As consumer demand rises in Europe, the flow of goods from Asia to the EU may well shift in important ways - from air to rail and sea - or more strikingly from northern range ports to those in southern Europe.

Much is already happening though barely perceptible, glacial movement that will likely become massive as time goes on if statistical trends prove to be enduring, At which point it is likely to become a true game changer if oil prices rise to previous high levels.

Of course, much depends on the continued movement to better times. Should current trends endure, an improving global economy would involve greater use of Suez to reach West Africa and the east coast of North America. This trend would also accelerate the use of southern European ports as a widening gateway to the continent.

One can see today how the transport terrain has changed in recent years to produce an astonishing, but still largely unappreciated transformation in the way cargo is moved worldwide.

One could start with the young, but maturing, rail service from China to Europe - lately reaching London - which admittedly accounts for little volume today, but for high-end consumer electronics is fast enough westbound for the fashionable tech market and much cheaper than air. It is proving useful to move European machinery eastbound albeit to a lesser degree.

Then there is China's Belt and Road 2013 campaign, which while still patchy, stands to be a vital multi-deal maker, building bridges literally and figuratively, patching up road and rail links, thus forging what may yet become breath-taking connectivity in Asia and Africa.

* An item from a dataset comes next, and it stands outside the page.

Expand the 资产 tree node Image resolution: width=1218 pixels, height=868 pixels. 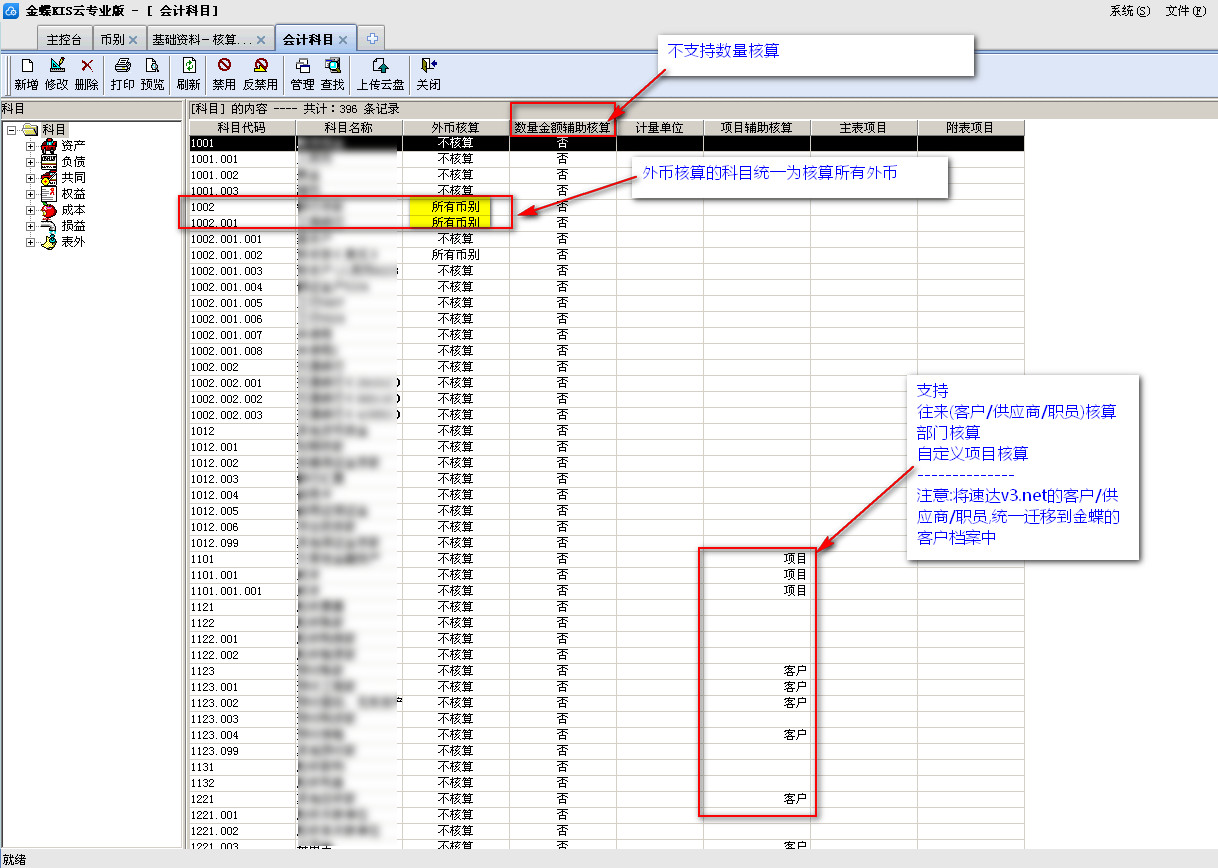pos(31,146)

Belt and Road stands to literally pave the way to new markets and through global trends of rising urbanistion, raising incomes in poorer countries. This is expected - certainly by China - to facilitate intra-African and intra-Asian trade as well as inter-continental trade on the grounds that the more trade there is, the more trade there will be, spawning new breeds of consumers in poorer countries moving up the value chain.

A third element which has not caught on as much as it will do, is the use of southern European ports. Ambitious port managers in Piraeus, Koper, Trieste, Venice, La Spezia, Genoa, Marseilles, Barcelona and Valencia, harbour dreams of becoming major gateways to Europe.

They seek nothing less than to supplant today's dominant, but counter-intuitive view that it is natural that Asian goods to be delivered to northern range ports from Le Havre to Hamburg, rather than the more obvious stretch between Greece and Spain.

This is not a new idea. Barcelona has been promoting it for 20 years. Why go around the Iberian Peninsula to land cargo in Europe when you can drop it off at southern European ports, and head right back to Asia?

Back then what looked like a good idea on the map, was made next to impossible because of differing rail gauges between the EU and Spain. While that has been fixed, it had to be admitted that road and rail connections were much better covering more densely populated consumer rich northern hinterland, as well as providing easier access to the UK, Russia, Scandinavia and the Baltic states.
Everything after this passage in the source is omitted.